豪グレートバリアリーフにサイクロン上陸 珊瑚への影響
28日(火)世界最大のサンゴ礁地帯である豪・グレートバリアリーフに、サイクロン・デビーが上陸しました。
上陸時の勢力は、上から2番目に強いカテゴリー4で、台風で言うところの「非常に強い」勢力に匹敵しました。豪気象局によると、これほどの規模のサイクロンが上陸したのは2011年以来だったとのことです。
ハートの珊瑚礁で知られるハミルトン島では最大瞬間風速が73メートルに到達し、またクラークレンジでは12時間で580ミリという、とてつもない大雨を観測しました。

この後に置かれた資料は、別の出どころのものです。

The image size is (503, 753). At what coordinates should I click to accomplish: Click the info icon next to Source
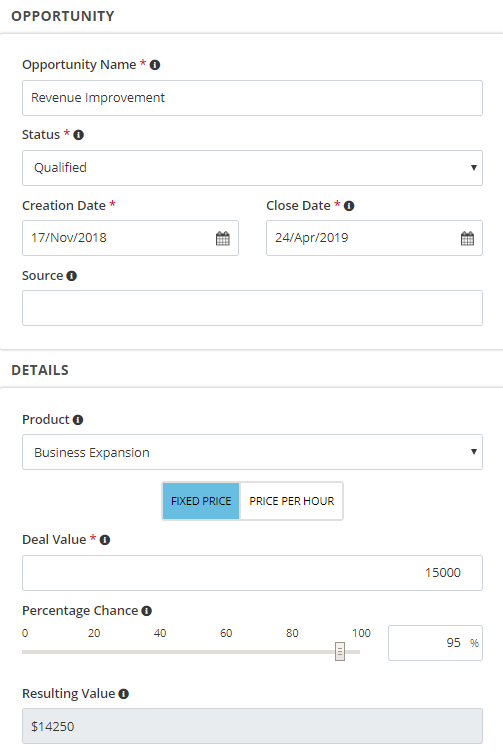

すでに低気圧に変わっているものの、今後もゆっくりとしたペースで進むため、相当な量の雨が降ることが予想されます。今回のサイクロンは、風もさることながら、大雨による洪水が非常に懸念されます。
今季のサイクロン事情
サイクロンとは、風速34メートル以上の熱帯擾乱を意味します。つまりアメリカのハリケーン、そしてアジアでいうところのタイフーンと同じです。南半球のサイクロンシーズンは、11月から4月までで、今季はオーストラリア近海でAlfred、Blanche、Calebそして今回のDebbieが誕生しています。
しかし実はこの時期にまだ4つというのは、非常に稀なことなのです。通常なら11個ほど発生している頃なのですが、今シーズンは異様に静かな状態です。
今年1月には、南半球全体でサイクロンがない期間が280日にも達し、史上最長記録を更新しています。さらにこの傾向は、今季だけの話ではなく、昨シーズンもまた静かで、オーストラリア近海にわずか1つしかサイクロンが発生しませんでした。(参考:weather underground)
研究者は、オーストラリア近海ではこうした"少サイクロン化"が、今後ますます進んでいくと考えているようです。その反対に、勢力はより強くなっていくと予測しています。
珊瑚への影響
さて、このような強大なサイクロンが珊瑚礁地帯を直撃すると、珊瑚へのダメージが心配されます。しかし一方で、悪いことだけではないようなのです。
このところグレートバリアリーフでは、珊瑚の白化が進み、去年には白化現象が過去最悪の規模になったと問題になりました。その一因は海水温の上昇です。
しかしOcean Watch Australiaによると、ハリケーンが近づくと、海の深いところの水がかきまぜるので海水温が下がり、白化現象を和らげる効果があると言います。さらに、ハリケーンの雲により直射日光が遮られ、これまた海水温を下げる効果があるようです。